Сани волоклись по сумрачной нехоженой койге, валились с бока на бок на лесном хламнике, скользили по жухлой травке редких еланей. Осташа лежал лицом вверх, и ему казалось, что, переступая через него, над ним идут вогульские орлы-великаны, волочат по земле распущенные крылья. Низкие мутные тучи медленно скручивались узлами, из которых начинал капать дождь, или расплетались пряжей, расползались по небу, как разваренная каша. Здесь были немеряные, еще никем не поделенные леса, куда мало кто заходил. Здесь пахло нетронутой прелью, смолой, грибами, дождем. Птицы уже не пели. Вогульские бесы тут и не прятались, а сидели в дуплах, в вихоревых гнездах, прямо днем глядели открытыми глазами, ухмылялись рылами наростов-вылей.
Так и шли по борам-верещатникам, что стоят по колено в вересе, по тонким и частым высокорям в распадках, по ворошам-прогалинам, заваленным мелким хворостяным дрязгом. Радами обходили висячие болота-наволоки. На высоких склонах в редких просветах густых подвей Осташа вдруг видел пронзительные дали с синими и тяжелыми, будто коровье вымя, горами. Кикилья и не скрывала, где они идут, — все равно Осташа не выберется: вот гора Верхняя Сылвица, вот гора Кырма, вот гора Подпора.

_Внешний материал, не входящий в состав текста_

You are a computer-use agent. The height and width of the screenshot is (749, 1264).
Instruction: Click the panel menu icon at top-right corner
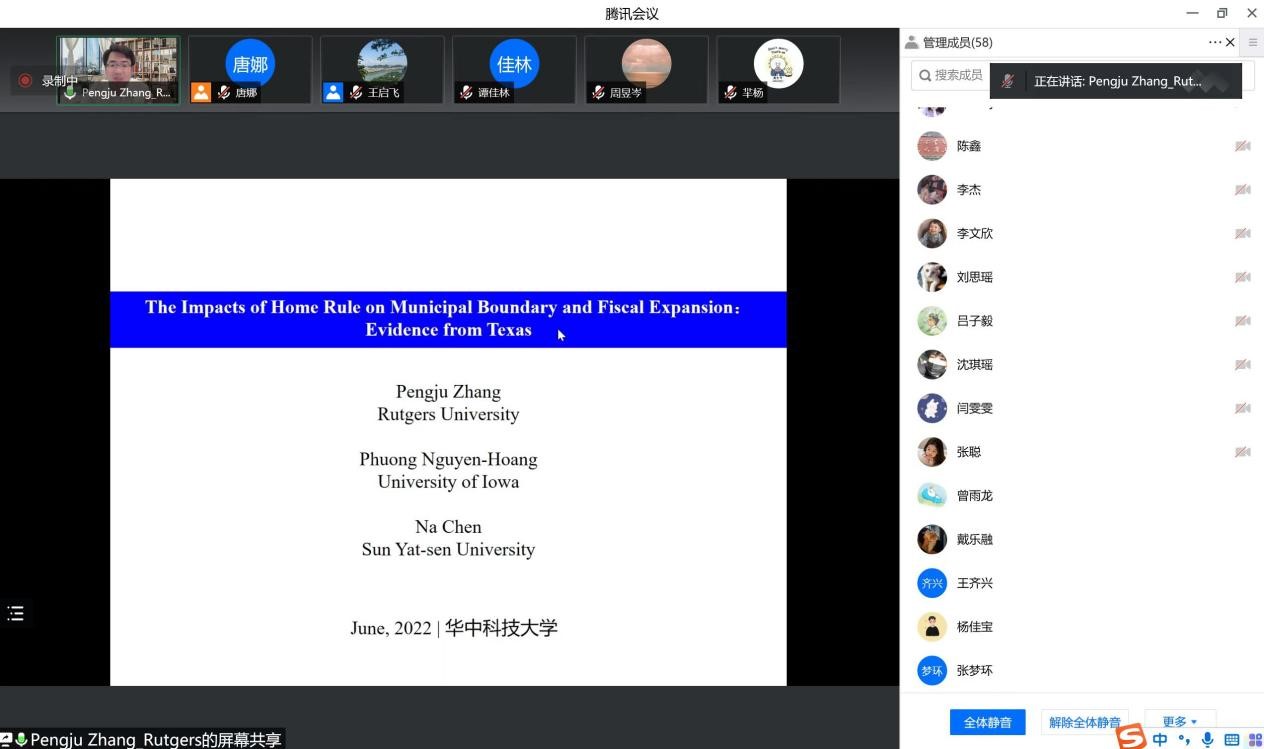1253,42
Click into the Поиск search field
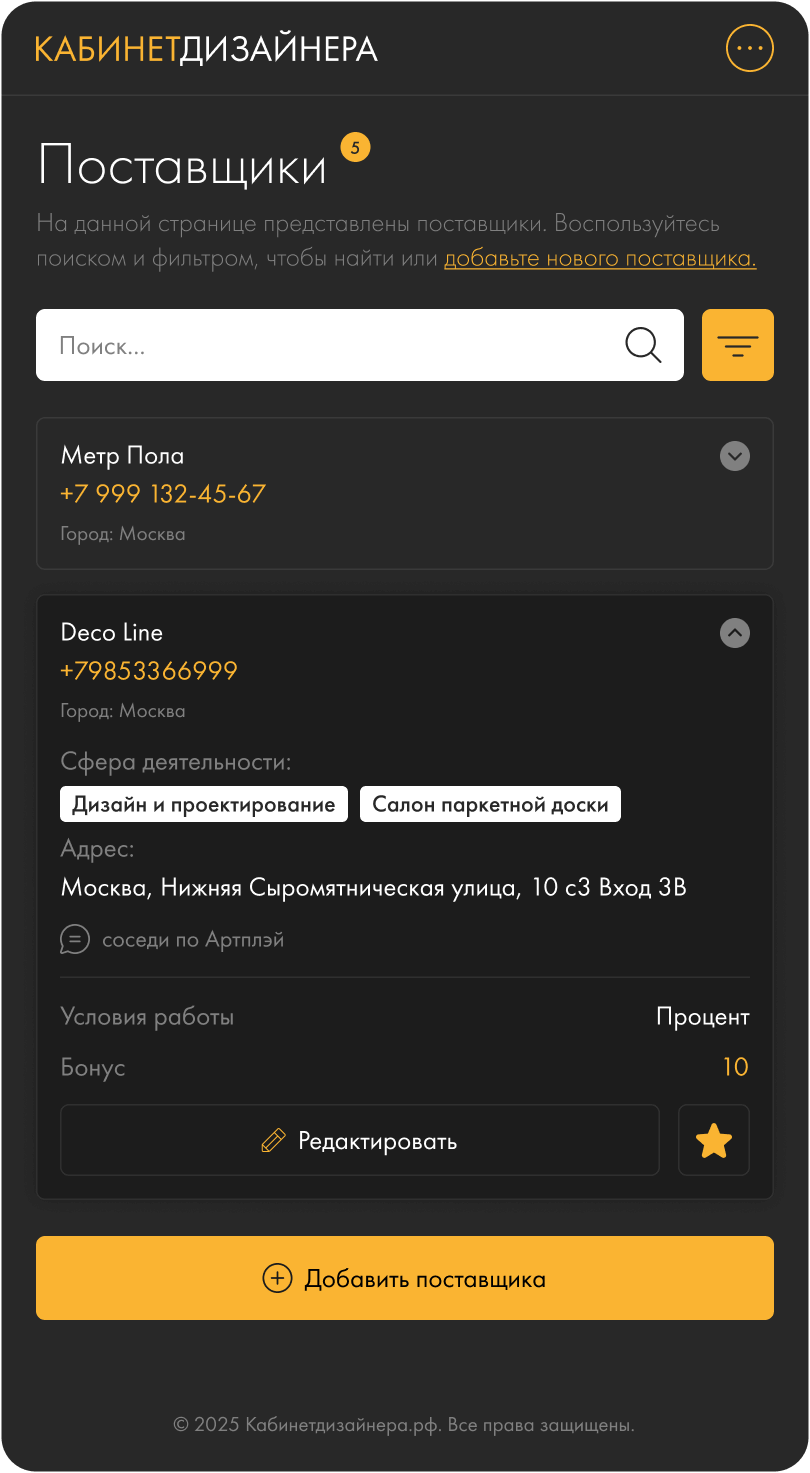810x1473 pixels. pyautogui.click(x=330, y=345)
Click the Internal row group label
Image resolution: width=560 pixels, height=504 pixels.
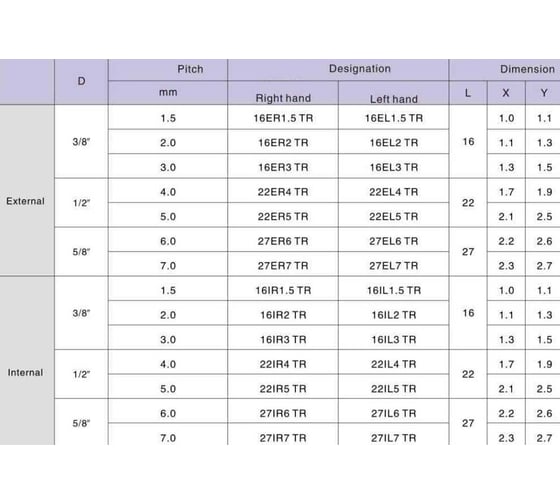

Осташа совсем закоченел, руки и ноги затекли. Но Кикилья развязала его только на ночлег.
— Уйду ночью… — сипло пообещал Осташа Кикилье. — Не укараулишь, не догонишь…
Кикилья показала Осташе его нательный крест и сунула в рот.

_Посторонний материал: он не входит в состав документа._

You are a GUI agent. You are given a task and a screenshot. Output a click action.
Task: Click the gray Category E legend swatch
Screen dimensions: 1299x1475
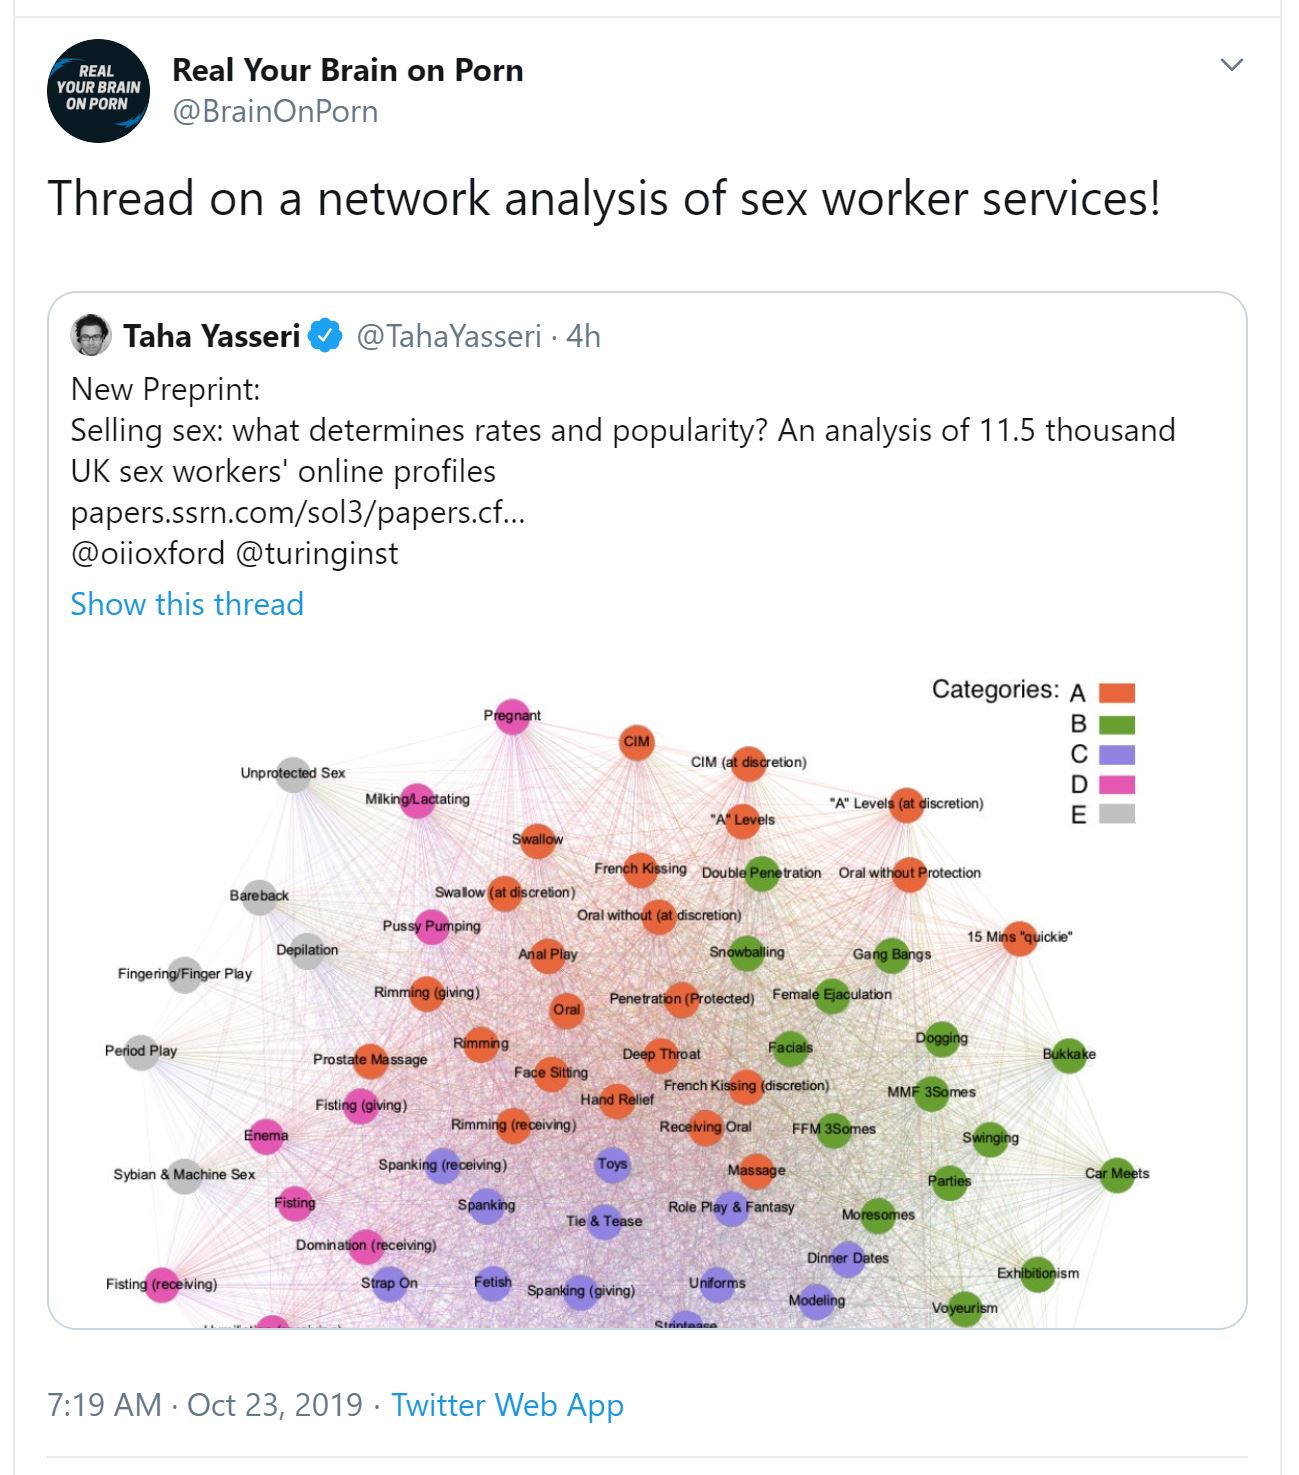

— От крешта не уйдешь, — прошамкала она.
— Я тебе горло распорю сучком…
— Вшо равно ушпею шглотнуть…
— Тогда утробу твою выпотрошу… — бессильно обещал Осташа.

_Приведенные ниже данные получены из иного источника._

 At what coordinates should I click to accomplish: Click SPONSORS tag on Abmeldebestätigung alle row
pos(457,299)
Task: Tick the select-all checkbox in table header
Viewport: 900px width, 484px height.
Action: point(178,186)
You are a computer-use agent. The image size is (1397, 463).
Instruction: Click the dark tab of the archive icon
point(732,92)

Всю ночь над тусклым костерком скрипел и шевелил костлявыми ручищами огромный кобёл — высохший на корню кедр с облупившейся корой. Будто, корчась в кобях, одервенело вогульское чудище. Осташа, изнемогший и голодный, лежал на куче хвороста и думал, что вот сейчас возьмет сучок поострее, подкрадется к девке и воткнет ей в горло, рванет на себя, чтобы вывернуть горло наизнанку… Но Кикилья на каждый хруст открывала белые в темноте глаза и смотрела, казалось, прямо в душу Осташе. Она была сильнее и не дала бы себя убить. И как в дреме она отличала стон кобёл а от треска хвороста?..
Уйти без креста?.. Что — крест, вера-то с собою… Но крест — не ургалан Шакулы, в который хочешь — и посадил божка, а хочешь — и прогнал. И крест, конечно, не божок, не идолок. Но ведь именно тех, кто мылся в черной бане без креста, душили жестокие банники. И только те девки, что без креста тонули, возвращались из омутов русалками. И схороненные без креста мертворожденные младенчики вылезали из могилок страшными игошами, которые жили в ивняках и спали под сорошником. Нет, без креста нельзя.